Task directions: Copy, please, the line with "You are a GUI" and each line that follows it through the end of the data below, exactly as given and without pictures.

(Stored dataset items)
◆ ◆ ◆ ◆ ◆

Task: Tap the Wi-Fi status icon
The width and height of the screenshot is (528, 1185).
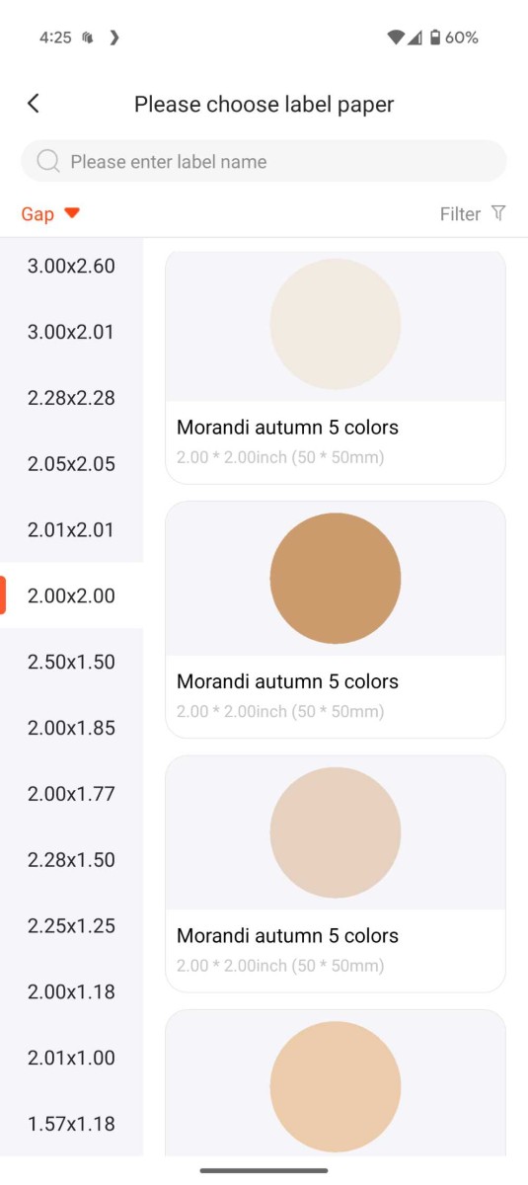Action: click(396, 38)
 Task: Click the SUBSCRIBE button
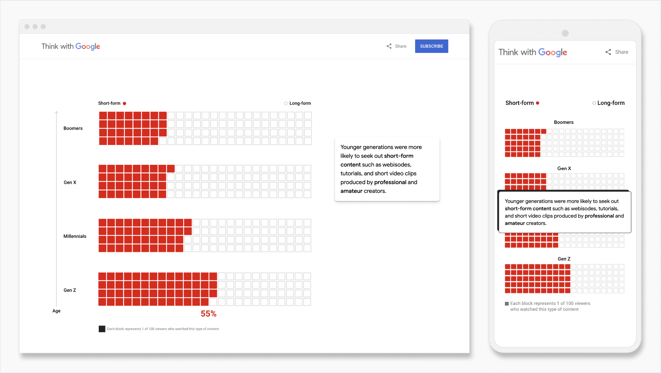[x=431, y=46]
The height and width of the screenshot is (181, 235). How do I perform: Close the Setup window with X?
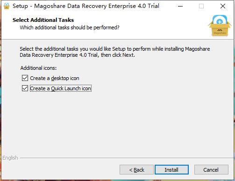click(x=223, y=6)
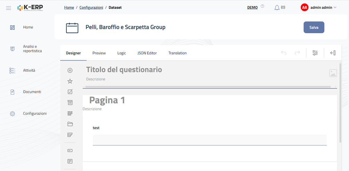This screenshot has width=349, height=171.
Task: Go to Configurazioni breadcrumb link
Action: (x=91, y=8)
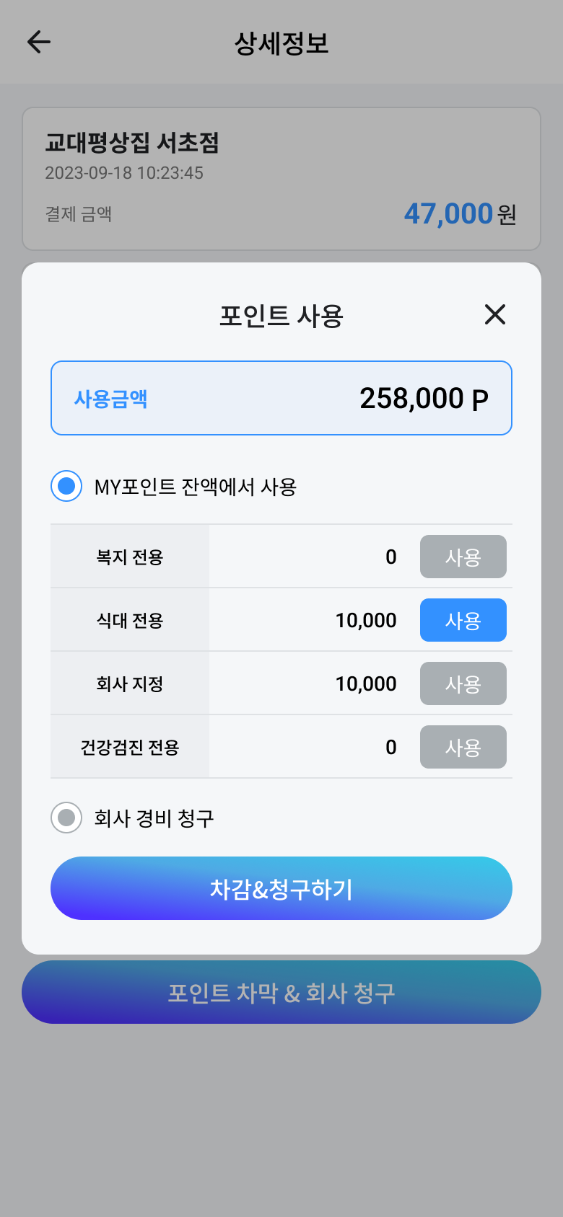Tap the 포인트 차감 & 회사 청구 button
Viewport: 563px width, 1217px height.
coord(282,992)
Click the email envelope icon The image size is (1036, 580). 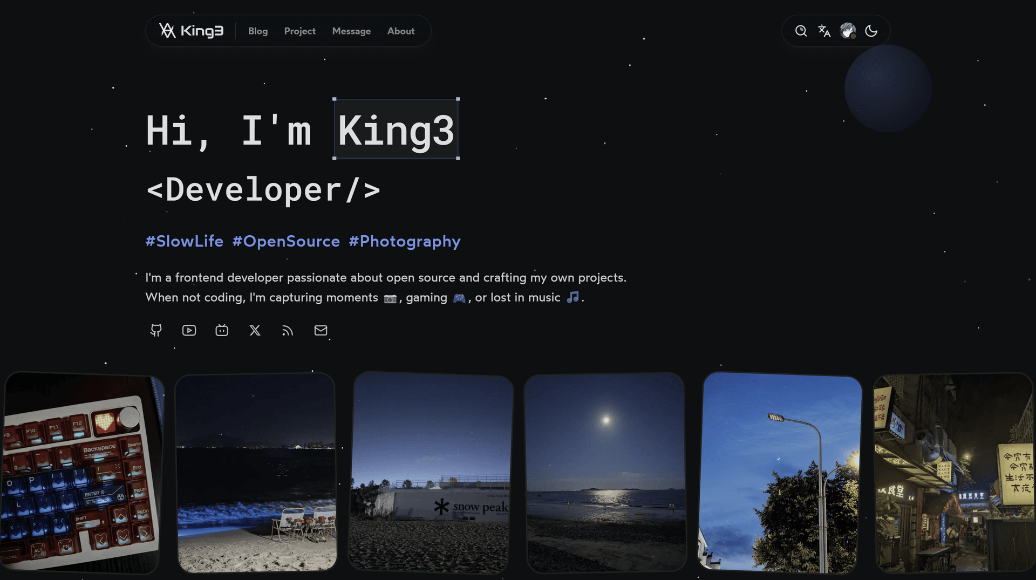321,330
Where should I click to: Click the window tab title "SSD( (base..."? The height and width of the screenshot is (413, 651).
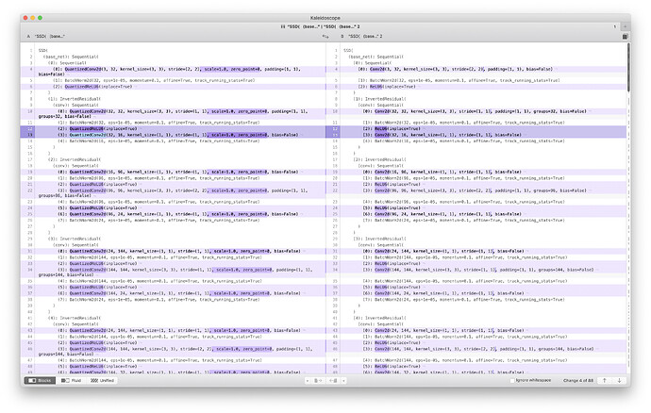(326, 26)
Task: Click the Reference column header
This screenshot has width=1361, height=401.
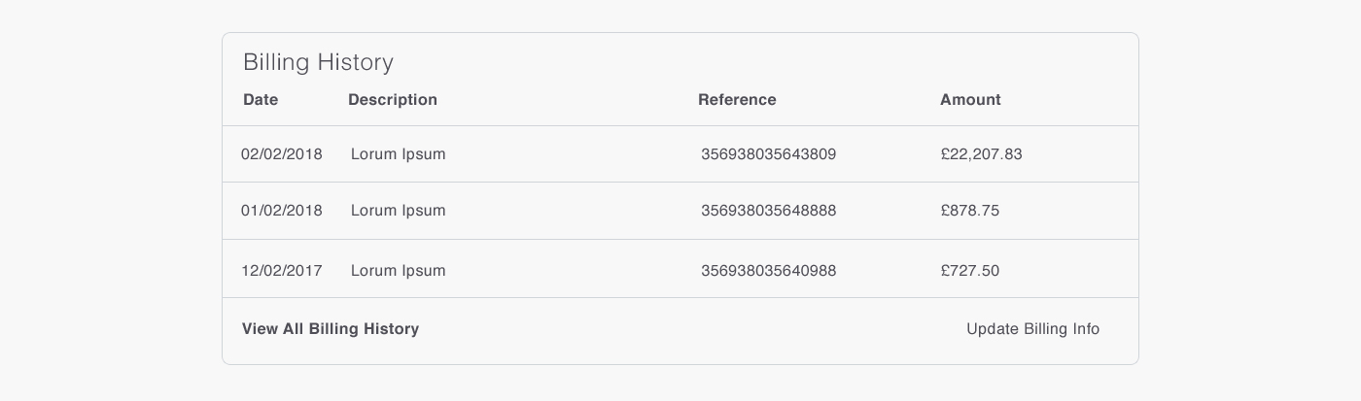Action: click(737, 100)
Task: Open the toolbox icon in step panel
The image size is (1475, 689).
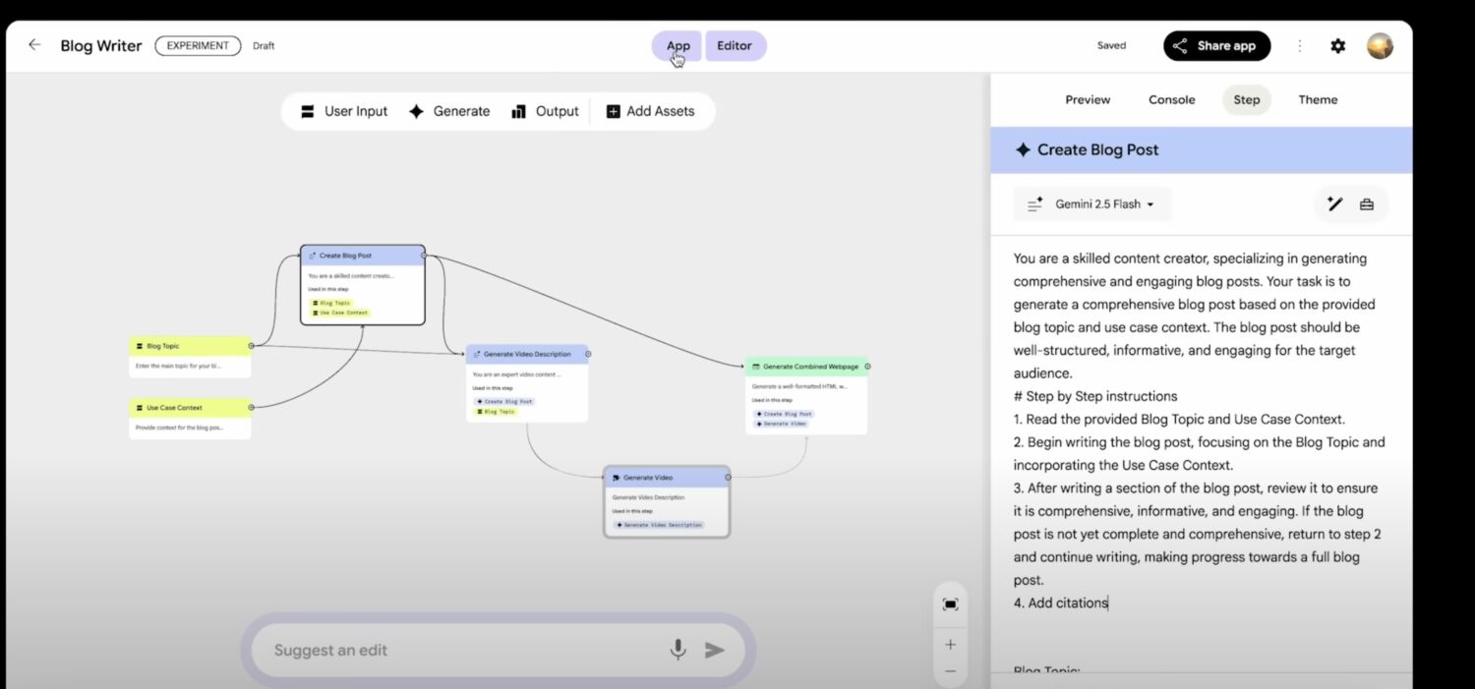Action: coord(1366,204)
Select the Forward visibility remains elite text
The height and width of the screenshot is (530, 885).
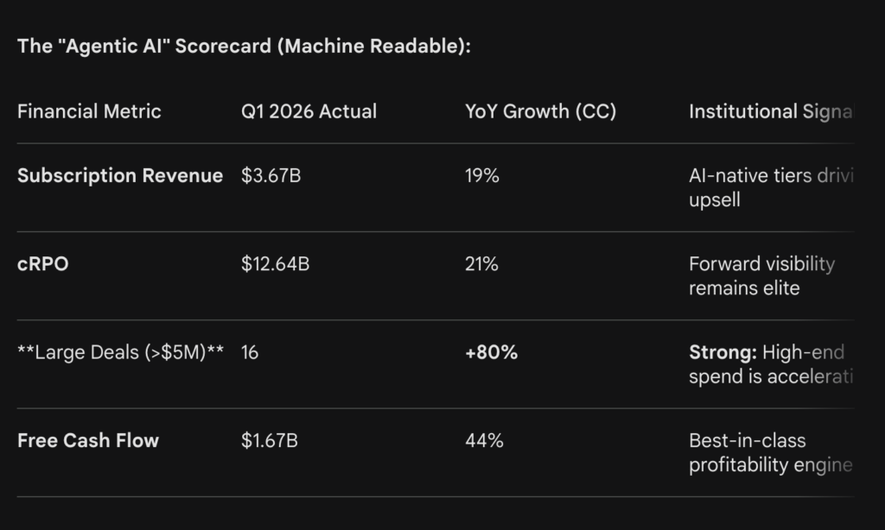[761, 276]
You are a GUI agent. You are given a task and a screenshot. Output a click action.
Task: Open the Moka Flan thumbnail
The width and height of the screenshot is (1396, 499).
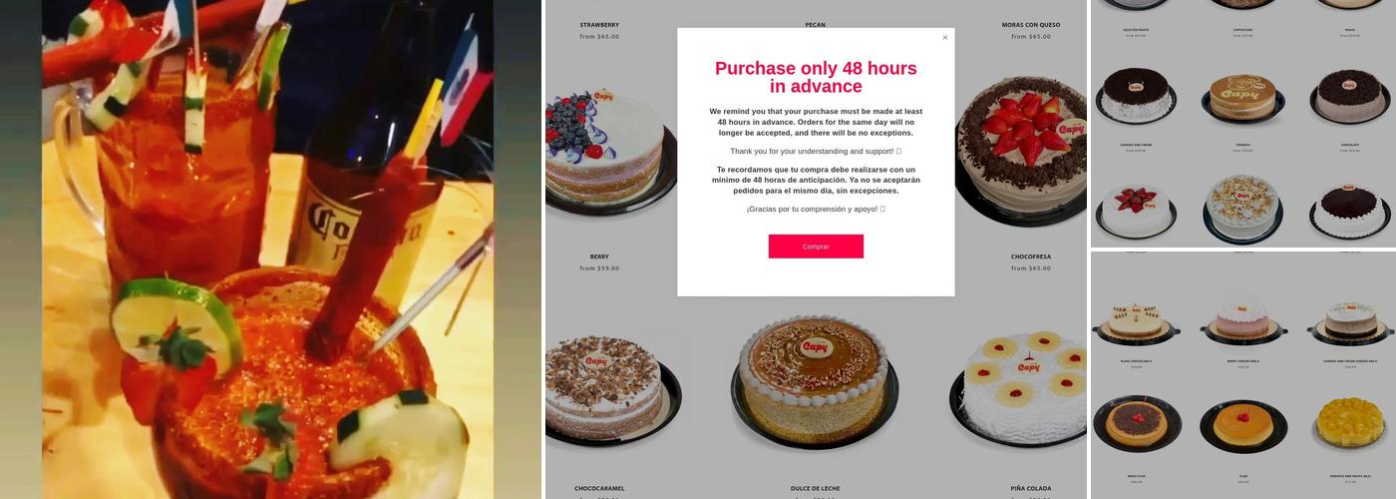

◆ ◆ ◆ ◆ ◆

Answer to this task:
You are a GUI agent. You are given a task and a screenshot. Output a click action.
Task: Open the Moka Flan thumbnail
The width and height of the screenshot is (1396, 499).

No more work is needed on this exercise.